A literary giant of Hindi-Urdu literature, he is recognized in India as the foremost Hindi-Urdu writer of the early 20th century. He is a novel writer, a story writer and a dramatist. He is also famously known as the Upanyas Samrat which means a great emperor among novel writers.
Munshi Prem Chand was born as Dhanpat Rai on July 31, 1880 in a village called Lamhi in Varanasi. His early education was at a local madrasa under a maulvi, where he studied Urdu. After his parents’ death he was responsible for his step mother and his step-siblings. With no means to support himself, he intermittently abandoned his studies and took up a job as a teacher in Chunar, near Varanasi. He completed his Bachelor’s of Arts while being employed as a teacher and resigned from his services in 1921 on the call of Mahatma Gandhi.

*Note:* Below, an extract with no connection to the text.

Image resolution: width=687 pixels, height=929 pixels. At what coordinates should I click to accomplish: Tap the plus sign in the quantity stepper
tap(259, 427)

He was married once at the age of 14 to a girl from a neighboring village but she soon returned back to her village when he left in 1889. In 1909, he remarried a widow Shivarani Devi in spite of the opposition faced by the society for this revolutionary step.
When Mahatma Gandhi asked people to resign from government jobs in a seminar held in Gorakhpur, Premchand took his advice and quit his job as a school teacher. Thereafter, to serve the cause of Independence, he tried writing for columns of Urdu dailies of Gorakhpur Tehqeeq and Swadesh but could not keep up the job. He then returned to work as a teacher for Marwari Vidyalaya but again left it to take the responsibility of editing the magazine Maryada. Later he became a principal at a school in Varanasi.
Dhanpat Rai first wrote under the pseudonym “Nawab Rai.” Nawad (Prince) was a name given to him by his uncle. In 1907, after the publishing of his controversial Soz a watan – a short story collection which contained four stories that inspired the Indians to strive for the freedom of the country – was banned, his house in Hamirpur was raided and five hundred copies of his book were burnt, he secretly changed his pseudonym from Nawab Rai to Premchand. His earlier works are produced in Urdu. It was only in 1914, that he started writing in Hindi.
In his ambitious career, he tried running a printing press, he became editor of the journal Madhuri, started a weekly called Hans, then another weekly called Jagran. His last two ventures left him in debt which made him take up a job as a script writer for Ajanta Cinetone in Mumbai. He wrote for the film Mazdoor and did many other translations and novels.